RECORDS SUPPLIED:
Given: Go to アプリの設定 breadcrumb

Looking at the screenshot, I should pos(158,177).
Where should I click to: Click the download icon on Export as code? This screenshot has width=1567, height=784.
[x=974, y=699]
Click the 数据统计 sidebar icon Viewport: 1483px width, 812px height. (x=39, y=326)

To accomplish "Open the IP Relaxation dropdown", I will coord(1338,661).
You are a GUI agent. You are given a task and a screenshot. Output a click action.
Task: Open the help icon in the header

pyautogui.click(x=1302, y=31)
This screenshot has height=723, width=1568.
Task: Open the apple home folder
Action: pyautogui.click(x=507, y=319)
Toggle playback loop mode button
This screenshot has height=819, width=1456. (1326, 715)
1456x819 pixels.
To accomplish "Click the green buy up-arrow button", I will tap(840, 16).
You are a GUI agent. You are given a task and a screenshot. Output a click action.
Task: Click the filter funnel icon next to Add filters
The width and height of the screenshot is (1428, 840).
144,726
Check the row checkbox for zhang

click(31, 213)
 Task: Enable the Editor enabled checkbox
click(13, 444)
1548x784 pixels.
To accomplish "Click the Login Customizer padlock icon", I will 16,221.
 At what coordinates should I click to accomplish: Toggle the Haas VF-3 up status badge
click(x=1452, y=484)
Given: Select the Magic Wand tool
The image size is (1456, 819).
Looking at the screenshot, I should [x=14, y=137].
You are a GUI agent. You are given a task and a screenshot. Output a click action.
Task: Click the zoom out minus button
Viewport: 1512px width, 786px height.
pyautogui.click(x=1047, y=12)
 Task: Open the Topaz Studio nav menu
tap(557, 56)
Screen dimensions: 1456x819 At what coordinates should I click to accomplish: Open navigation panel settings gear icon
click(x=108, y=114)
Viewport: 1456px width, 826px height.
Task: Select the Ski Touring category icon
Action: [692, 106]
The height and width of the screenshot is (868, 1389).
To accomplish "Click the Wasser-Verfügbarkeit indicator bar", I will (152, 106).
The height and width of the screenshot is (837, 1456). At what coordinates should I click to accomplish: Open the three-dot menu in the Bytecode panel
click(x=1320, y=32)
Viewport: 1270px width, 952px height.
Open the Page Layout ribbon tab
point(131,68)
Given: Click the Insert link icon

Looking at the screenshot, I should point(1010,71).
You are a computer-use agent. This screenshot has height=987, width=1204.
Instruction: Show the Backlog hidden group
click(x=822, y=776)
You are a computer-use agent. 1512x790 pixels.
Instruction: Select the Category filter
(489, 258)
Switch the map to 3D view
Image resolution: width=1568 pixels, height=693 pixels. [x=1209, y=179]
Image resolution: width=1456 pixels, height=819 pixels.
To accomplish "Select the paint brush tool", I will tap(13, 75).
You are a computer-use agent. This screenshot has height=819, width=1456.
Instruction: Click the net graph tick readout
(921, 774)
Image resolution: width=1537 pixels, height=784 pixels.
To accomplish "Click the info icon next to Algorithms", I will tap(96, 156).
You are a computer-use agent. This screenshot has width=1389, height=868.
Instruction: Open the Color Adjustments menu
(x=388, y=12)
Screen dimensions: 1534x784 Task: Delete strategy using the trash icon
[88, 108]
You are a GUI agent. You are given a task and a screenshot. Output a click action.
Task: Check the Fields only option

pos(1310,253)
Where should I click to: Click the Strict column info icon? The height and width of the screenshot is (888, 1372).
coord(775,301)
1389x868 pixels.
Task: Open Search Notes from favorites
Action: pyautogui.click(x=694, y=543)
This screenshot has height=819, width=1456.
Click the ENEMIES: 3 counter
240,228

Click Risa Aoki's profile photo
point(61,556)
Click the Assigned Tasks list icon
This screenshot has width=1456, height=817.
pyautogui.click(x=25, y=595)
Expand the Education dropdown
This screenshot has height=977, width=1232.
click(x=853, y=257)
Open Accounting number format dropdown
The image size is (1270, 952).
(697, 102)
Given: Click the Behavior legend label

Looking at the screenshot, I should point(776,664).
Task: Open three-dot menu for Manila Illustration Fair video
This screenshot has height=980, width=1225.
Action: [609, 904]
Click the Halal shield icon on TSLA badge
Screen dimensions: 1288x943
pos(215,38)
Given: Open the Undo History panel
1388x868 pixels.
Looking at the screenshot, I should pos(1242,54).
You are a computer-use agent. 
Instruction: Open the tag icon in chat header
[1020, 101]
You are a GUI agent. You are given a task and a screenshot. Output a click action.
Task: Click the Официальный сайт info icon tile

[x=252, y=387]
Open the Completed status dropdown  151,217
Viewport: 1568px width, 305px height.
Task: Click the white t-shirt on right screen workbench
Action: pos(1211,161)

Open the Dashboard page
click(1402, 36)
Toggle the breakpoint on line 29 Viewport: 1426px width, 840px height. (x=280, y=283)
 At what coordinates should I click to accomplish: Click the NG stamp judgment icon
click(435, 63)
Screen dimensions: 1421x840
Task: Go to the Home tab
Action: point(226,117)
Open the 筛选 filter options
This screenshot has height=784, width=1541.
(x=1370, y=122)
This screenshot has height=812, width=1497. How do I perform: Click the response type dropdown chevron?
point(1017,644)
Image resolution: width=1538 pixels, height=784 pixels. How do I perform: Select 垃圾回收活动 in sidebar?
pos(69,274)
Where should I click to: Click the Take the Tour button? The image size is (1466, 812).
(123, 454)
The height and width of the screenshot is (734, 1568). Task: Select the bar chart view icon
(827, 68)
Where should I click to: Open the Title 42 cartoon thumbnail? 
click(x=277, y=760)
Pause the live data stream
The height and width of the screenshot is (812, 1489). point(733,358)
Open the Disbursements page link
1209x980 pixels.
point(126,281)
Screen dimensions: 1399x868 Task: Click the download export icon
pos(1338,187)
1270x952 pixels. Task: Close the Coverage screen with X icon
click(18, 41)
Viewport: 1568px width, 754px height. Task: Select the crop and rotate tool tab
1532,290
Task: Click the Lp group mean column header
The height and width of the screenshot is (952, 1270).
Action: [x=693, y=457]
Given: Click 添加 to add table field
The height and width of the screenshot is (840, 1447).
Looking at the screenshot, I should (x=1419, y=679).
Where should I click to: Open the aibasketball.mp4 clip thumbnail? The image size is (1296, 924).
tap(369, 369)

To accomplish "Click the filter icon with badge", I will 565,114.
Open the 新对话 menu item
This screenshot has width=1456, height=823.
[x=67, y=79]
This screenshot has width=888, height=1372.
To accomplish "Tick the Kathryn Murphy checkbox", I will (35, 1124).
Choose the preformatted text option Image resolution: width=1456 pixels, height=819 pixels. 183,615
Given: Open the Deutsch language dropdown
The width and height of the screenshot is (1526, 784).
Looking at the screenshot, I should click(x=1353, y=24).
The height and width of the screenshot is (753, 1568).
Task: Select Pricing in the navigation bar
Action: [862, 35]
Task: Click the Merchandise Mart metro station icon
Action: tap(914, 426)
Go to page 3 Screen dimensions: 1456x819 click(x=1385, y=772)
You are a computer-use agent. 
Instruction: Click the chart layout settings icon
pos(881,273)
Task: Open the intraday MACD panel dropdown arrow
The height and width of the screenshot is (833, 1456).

EXERCISE DETAILS:
The data are to be transcribed in full, exactly as given.

RESULT OF THE TASK:
Given: Go to アプリの設定 breadcrumb

Looking at the screenshot, I should pos(158,177).
Where should I click to: Click the download icon on Export as code? This screenshot has width=1567, height=784.
[x=974, y=699]
Click the 数据统计 sidebar icon Viewport: 1483px width, 812px height. (x=39, y=326)

To accomplish "Open the IP Relaxation dropdown", I will coord(1338,661).
You are a GUI agent. You are given a task and a screenshot. Output a click action.
Task: Open the help icon in the header

pyautogui.click(x=1302, y=31)
This screenshot has height=723, width=1568.
Task: Open the apple home folder
Action: pyautogui.click(x=507, y=319)
Toggle playback loop mode button
This screenshot has height=819, width=1456. (1326, 715)
1456x819 pixels.
To accomplish "Click the green buy up-arrow button", I will tap(840, 16).
You are a GUI agent. You are given a task and a screenshot. Output a click action.
Task: Click the filter funnel icon next to Add filters
The width and height of the screenshot is (1428, 840).
144,726
Check the row checkbox for zhang

click(31, 213)
 Task: Enable the Editor enabled checkbox
click(13, 444)
1548x784 pixels.
To accomplish "Click the Login Customizer padlock icon", I will 16,221.
 At what coordinates should I click to accomplish: Toggle the Haas VF-3 up status badge
click(x=1452, y=484)
Given: Select the Magic Wand tool
The image size is (1456, 819).
Looking at the screenshot, I should [x=14, y=137].
You are a GUI agent. You are given a task and a screenshot. Output a click action.
Task: Click the zoom out minus button
Viewport: 1512px width, 786px height.
pyautogui.click(x=1047, y=12)
 Task: Open the Topaz Studio nav menu
tap(557, 56)
Screen dimensions: 1456x819 At what coordinates should I click to accomplish: Open navigation panel settings gear icon
click(x=108, y=114)
Viewport: 1456px width, 826px height.
Task: Select the Ski Touring category icon
Action: [692, 106]
The height and width of the screenshot is (868, 1389).
To accomplish "Click the Wasser-Verfügbarkeit indicator bar", I will (152, 106).
The height and width of the screenshot is (837, 1456). At what coordinates should I click to accomplish: Open the three-dot menu in the Bytecode panel
click(x=1320, y=32)
Viewport: 1270px width, 952px height.
Open the Page Layout ribbon tab
point(131,68)
Given: Click the Insert link icon

Looking at the screenshot, I should point(1010,71).
You are a computer-use agent. This screenshot has height=987, width=1204.
Instruction: Show the Backlog hidden group
click(x=822, y=776)
You are a computer-use agent. 1512x790 pixels.
Instruction: Select the Category filter
(489, 258)
Switch the map to 3D view
Image resolution: width=1568 pixels, height=693 pixels. [x=1209, y=179]
Image resolution: width=1456 pixels, height=819 pixels.
To accomplish "Select the paint brush tool", I will tap(13, 75).
You are a computer-use agent. This screenshot has height=819, width=1456.
Instruction: Click the net graph tick readout
(921, 774)
Image resolution: width=1537 pixels, height=784 pixels.
To accomplish "Click the info icon next to Algorithms", I will tap(96, 156).
You are a computer-use agent. This screenshot has width=1389, height=868.
Instruction: Open the Color Adjustments menu
(x=388, y=12)
Screen dimensions: 1534x784 Task: Delete strategy using the trash icon
[88, 108]
You are a GUI agent. You are given a task and a screenshot. Output a click action.
Task: Check the Fields only option

pos(1310,253)
Where should I click to: Click the Strict column info icon? The height and width of the screenshot is (888, 1372).
coord(775,301)
1389x868 pixels.
Task: Open Search Notes from favorites
Action: pyautogui.click(x=694, y=543)
This screenshot has height=819, width=1456.
Click the ENEMIES: 3 counter
240,228

Click Risa Aoki's profile photo
point(61,556)
Click the Assigned Tasks list icon
This screenshot has width=1456, height=817.
pyautogui.click(x=25, y=595)
Expand the Education dropdown
This screenshot has height=977, width=1232.
click(x=853, y=257)
Open Accounting number format dropdown
The image size is (1270, 952).
(697, 102)
Given: Click the Behavior legend label

Looking at the screenshot, I should point(776,664).
Task: Open three-dot menu for Manila Illustration Fair video
This screenshot has height=980, width=1225.
Action: [609, 904]
Click the Halal shield icon on TSLA badge
Screen dimensions: 1288x943
pos(215,38)
Given: Open the Undo History panel
1388x868 pixels.
Looking at the screenshot, I should pos(1242,54).
You are a computer-use agent. 
Instruction: Open the tag icon in chat header
[1020, 101]
You are a GUI agent. You are given a task and a screenshot. Output a click action.
Task: Click the Официальный сайт info icon tile

[x=252, y=387]
Open the Completed status dropdown  151,217
Viewport: 1568px width, 305px height.
Task: Click the white t-shirt on right screen workbench
Action: pos(1211,161)

Open the Dashboard page
click(1402, 36)
Toggle the breakpoint on line 29 Viewport: 1426px width, 840px height. (x=280, y=283)
 At what coordinates should I click to accomplish: Click the NG stamp judgment icon
click(435, 63)
Screen dimensions: 1421x840
Task: Go to the Home tab
Action: point(226,117)
Open the 筛选 filter options
This screenshot has height=784, width=1541.
(x=1370, y=122)
This screenshot has height=812, width=1497. How do I perform: Click the response type dropdown chevron?
point(1017,644)
Image resolution: width=1538 pixels, height=784 pixels. How do I perform: Select 垃圾回收活动 in sidebar?
pos(69,274)
Where should I click to: Click the Take the Tour button? The image size is (1466, 812).
(123, 454)
The height and width of the screenshot is (734, 1568). Task: Select the bar chart view icon
(827, 68)
Where should I click to: Open the Title 42 cartoon thumbnail? 
click(x=277, y=760)
Pause the live data stream
The height and width of the screenshot is (812, 1489). point(733,358)
Open the Disbursements page link
1209x980 pixels.
point(126,281)
Screen dimensions: 1399x868 Task: Click the download export icon
pos(1338,187)
1270x952 pixels. Task: Close the Coverage screen with X icon
click(18, 41)
Viewport: 1568px width, 754px height. Task: Select the crop and rotate tool tab
1532,290
Task: Click the Lp group mean column header
The height and width of the screenshot is (952, 1270).
Action: [x=693, y=457]
Given: Click 添加 to add table field
The height and width of the screenshot is (840, 1447).
Looking at the screenshot, I should (x=1419, y=679).
Where should I click to: Open the aibasketball.mp4 clip thumbnail? The image size is (1296, 924).
tap(369, 369)

To accomplish "Click the filter icon with badge", I will 565,114.
Open the 新对话 menu item
This screenshot has width=1456, height=823.
[x=67, y=79]
This screenshot has width=888, height=1372.
To accomplish "Tick the Kathryn Murphy checkbox", I will (35, 1124).
Choose the preformatted text option Image resolution: width=1456 pixels, height=819 pixels. 183,615
Given: Open the Deutsch language dropdown
The width and height of the screenshot is (1526, 784).
Looking at the screenshot, I should click(x=1353, y=24).
The height and width of the screenshot is (753, 1568).
Task: Select Pricing in the navigation bar
Action: [862, 35]
Task: Click the Merchandise Mart metro station icon
Action: tap(914, 426)
Go to page 3 Screen dimensions: 1456x819 click(x=1385, y=772)
You are a computer-use agent. 
Instruction: Click the chart layout settings icon
pos(881,273)
Task: Open the intraday MACD panel dropdown arrow
The height and width of the screenshot is (833, 1456).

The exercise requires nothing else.